Scientific Reports 8 ( 1 ) 2018.12
Language:English Publishing type:Research paper (scientific journal) Publisher:Scientific Reports
© 2018 The Author(s). Thymidine phosphorylase (TP) is a rate-limiting enzyme in the thymidine catabolic pathway. TP is identical to platelet-derived endothelial cell growth factor and contributes to tumour angiogenesis. TP induces the generation of reactive oxygen species (ROS) and enhances the expression of oxidative stress-responsive genes, such as interleukin (IL)-8. However, the mechanism underlying ROS induction by TP remains unclear. In the present study, we demonstrated that TP promotes NADPH oxidase-derived ROS signalling in cancer cells.
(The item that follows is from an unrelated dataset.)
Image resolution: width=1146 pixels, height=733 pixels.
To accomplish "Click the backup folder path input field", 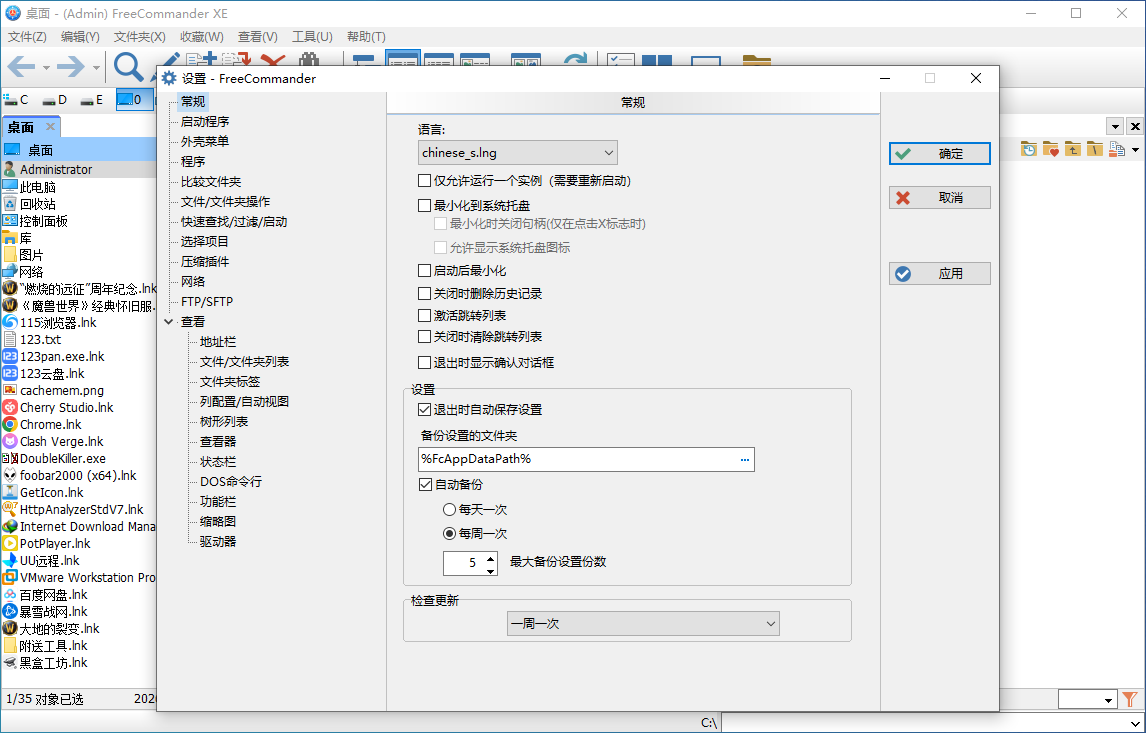I will tap(560, 459).
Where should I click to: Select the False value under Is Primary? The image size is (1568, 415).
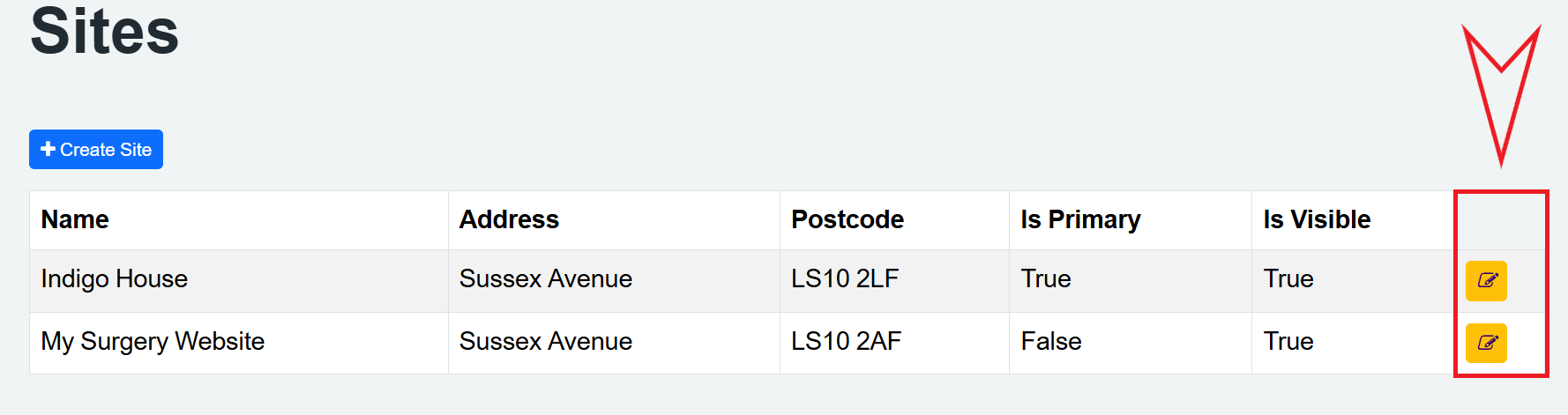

NADPH oxidase inhibition using apocynin or small interfering RNAs (siRNAs) abrogated the induction of IL-8 and ROS in TP-expressing cancer cells. Meanwhile, thymidine catabolism induced by TP increased the levels of NADPH and intermediates of the pentose phosphate pathway (PPP). Both siRNA knockdown of glucose 6-phosphate dehydrogenase (G6PD), a rate-limiting enzyme in PPP, and a G6PD inhibitor, dihydroepiandrosterone, reduced TP-induced ROS production. siRNA downregulation of 2-deoxy-D-ribose 5-phosphate (DR5P) aldolase, which is needed for DR5P to enter glycolysis, also suppressed the induction of NADPH and IL-8 in TP-expressing cells. These results suggested that TP-mediated thymidine catabolism increases the intracellular NADPH level via the PPP, which enhances the production of ROS by NADPH oxidase and activates its downstream signalling.